Between World War I and World War II, thanks to improved printing techniques, cards were easily produced in mass quantities, and the greeting card industry was able to help the government sell war bonds and send cards to soldiers overseas which also helped with the industry’s relationship with the US Postal Service and where they really began to work together. Another major key to the greeting card success during this era was due to color lithography, which brought an entirely new look to the cards, making them more marketable and were now in a much higher demand. This is the era where the greeting card industry really took off, and by 1950 greeting cards with funny punch lines appeared on the market and became extremely popular, and only continued to grow in popularity as we clearly see now. People soon realized that greeting cards didn’t need to just be sent for holidays or special occasions, but you could send a card for any reason or for no reason at all! So during the 1980s cards for random occasions became popular, and the industry continued to grow.
Of course we can’t forget about the introduction of technology into our lives that changed the world forever, and which also brought an entirely new medium of sending cards. Now we had ecards!
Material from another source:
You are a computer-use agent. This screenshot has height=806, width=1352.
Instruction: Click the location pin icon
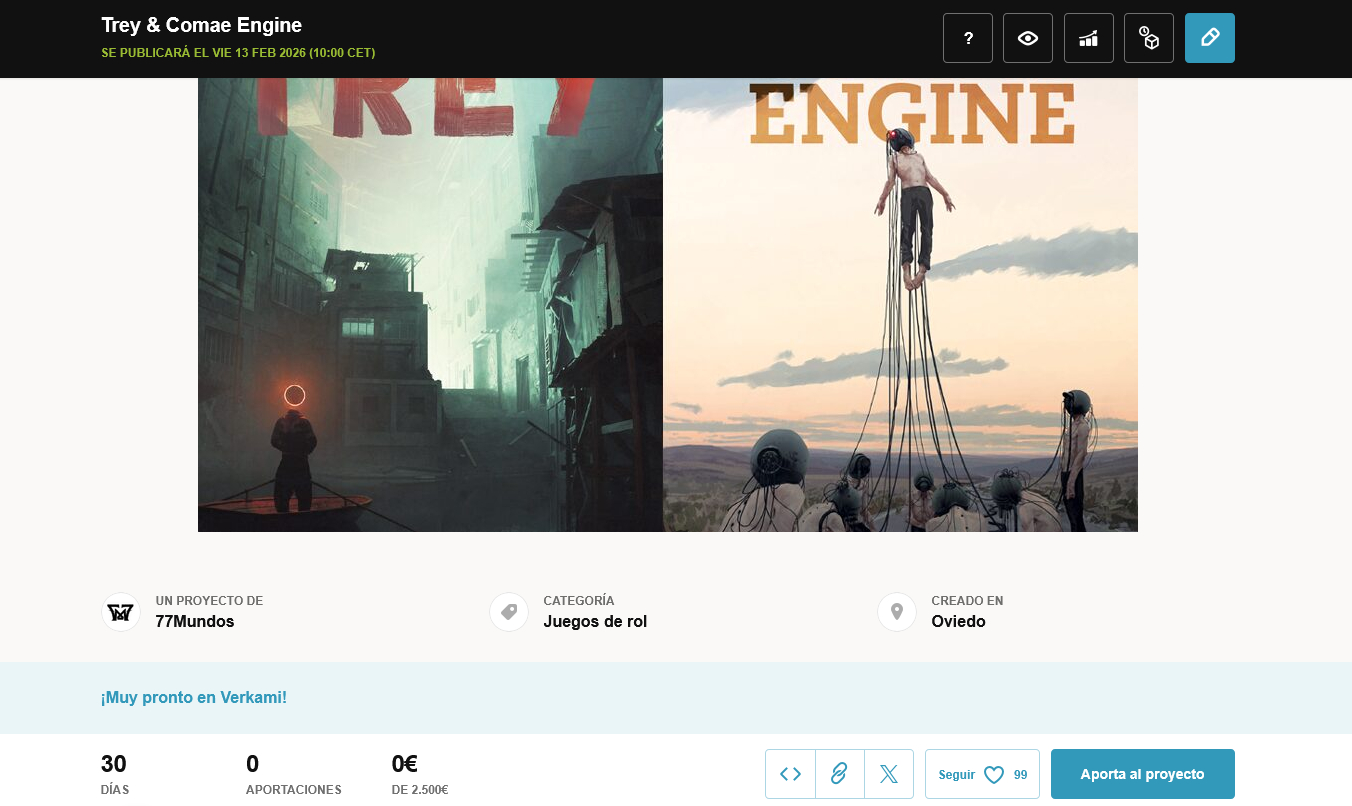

Some say these are the lazy man’s way of sending cards, and even though this might have some truth to it they are convenient nonetheless, and they added yet another category of cards to the market. Now there’s a greeting card for literally every occasion you can imagine, even ones you probably haven’t even heard of. The traditional greeting card industry still continues to grow, despite the technology take over. That’s what we love about Happy Goon, we get the best of both the modern, digital world and traditional cards, so we’re lucky to be a part of a market that’s been around basically forever….but thankfully have come a long way from using wooden blocks covered in ink.